----- Document section
Ahhh, REM rebound! Interesting concept. The last time I'd slept prior to the experience contained above was only about... Checked my alarms, an hour and 45 minutes. Hm... Yes, I'm not so sure dreaming can only occur after 90 minutes of sleep; I've seen other people fall asleep and wake up soon afterwards(20 minutes?) remembering an odd dream, or even talking in their sleep in response to a dream very shortly after retiring. AH http://www.dreamviews.com/community/...ad.php?t=67910 It states somewhere in this thread that one not need be in the REM stage to dream, that dreaming is quite possible in other stages of sleep.
----------
----- Raw data
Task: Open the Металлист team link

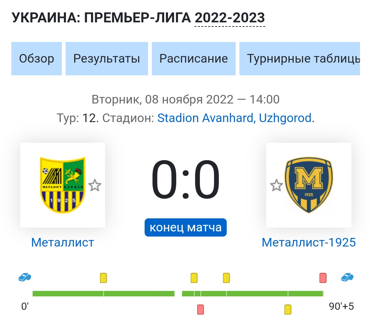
----------
- [Work required] Copy out the forum post about REM rebound and dreaming in full, word for word.

- [Solution to the problem]
Ahhh, REM rebound! Interesting concept. The last time I'd slept prior to the experience contained above was only about... Checked my alarms, an hour and 45 minutes. Hm... Yes, I'm not so sure dreaming can only occur after 90 minutes of sleep; I've seen other people fall asleep and wake up soon afterwards(20 minutes?) remembering an odd dream, or even talking in their sleep in response to a dream very shortly after retiring. AH http://www.dreamviews.com/community/...ad.php?t=67910 It states somewhere in this thread that one not need be in the REM stage to dream, that dreaming is quite possible in other stages of sleep.